┌────────

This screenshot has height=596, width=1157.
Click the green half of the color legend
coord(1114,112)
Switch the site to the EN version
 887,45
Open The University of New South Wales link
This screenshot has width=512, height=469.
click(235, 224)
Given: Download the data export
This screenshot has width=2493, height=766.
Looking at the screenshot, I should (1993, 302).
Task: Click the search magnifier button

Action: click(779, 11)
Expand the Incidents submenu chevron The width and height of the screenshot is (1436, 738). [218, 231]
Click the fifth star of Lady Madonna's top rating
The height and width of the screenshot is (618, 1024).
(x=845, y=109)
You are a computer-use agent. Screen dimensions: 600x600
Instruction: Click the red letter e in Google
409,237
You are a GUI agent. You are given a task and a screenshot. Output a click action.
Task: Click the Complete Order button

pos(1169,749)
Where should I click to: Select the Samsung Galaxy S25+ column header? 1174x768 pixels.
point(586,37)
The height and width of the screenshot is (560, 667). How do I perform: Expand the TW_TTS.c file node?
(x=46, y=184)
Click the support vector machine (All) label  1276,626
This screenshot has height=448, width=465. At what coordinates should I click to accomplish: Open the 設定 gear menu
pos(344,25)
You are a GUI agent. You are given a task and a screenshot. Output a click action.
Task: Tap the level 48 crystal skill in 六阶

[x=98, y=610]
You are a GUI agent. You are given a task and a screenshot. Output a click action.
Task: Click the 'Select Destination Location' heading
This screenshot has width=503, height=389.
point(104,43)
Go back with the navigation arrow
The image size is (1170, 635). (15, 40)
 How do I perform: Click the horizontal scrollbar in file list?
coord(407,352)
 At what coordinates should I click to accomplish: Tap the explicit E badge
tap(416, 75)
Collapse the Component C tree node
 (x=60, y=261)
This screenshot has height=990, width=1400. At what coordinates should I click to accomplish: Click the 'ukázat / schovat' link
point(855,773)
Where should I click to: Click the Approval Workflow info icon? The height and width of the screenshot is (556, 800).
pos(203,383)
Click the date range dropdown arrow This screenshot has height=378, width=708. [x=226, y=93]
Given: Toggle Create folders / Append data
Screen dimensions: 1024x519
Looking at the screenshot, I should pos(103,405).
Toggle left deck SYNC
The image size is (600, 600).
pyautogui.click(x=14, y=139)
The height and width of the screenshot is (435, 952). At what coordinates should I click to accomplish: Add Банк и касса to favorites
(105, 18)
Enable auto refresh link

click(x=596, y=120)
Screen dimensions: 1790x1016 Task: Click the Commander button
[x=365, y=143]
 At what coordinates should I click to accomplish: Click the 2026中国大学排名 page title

└────────

WORK TASK
If a line in the records above includes the string "data", copy it.

COMPLETED TASK
Given: Download the data export
Given: Toggle Create folders / Append data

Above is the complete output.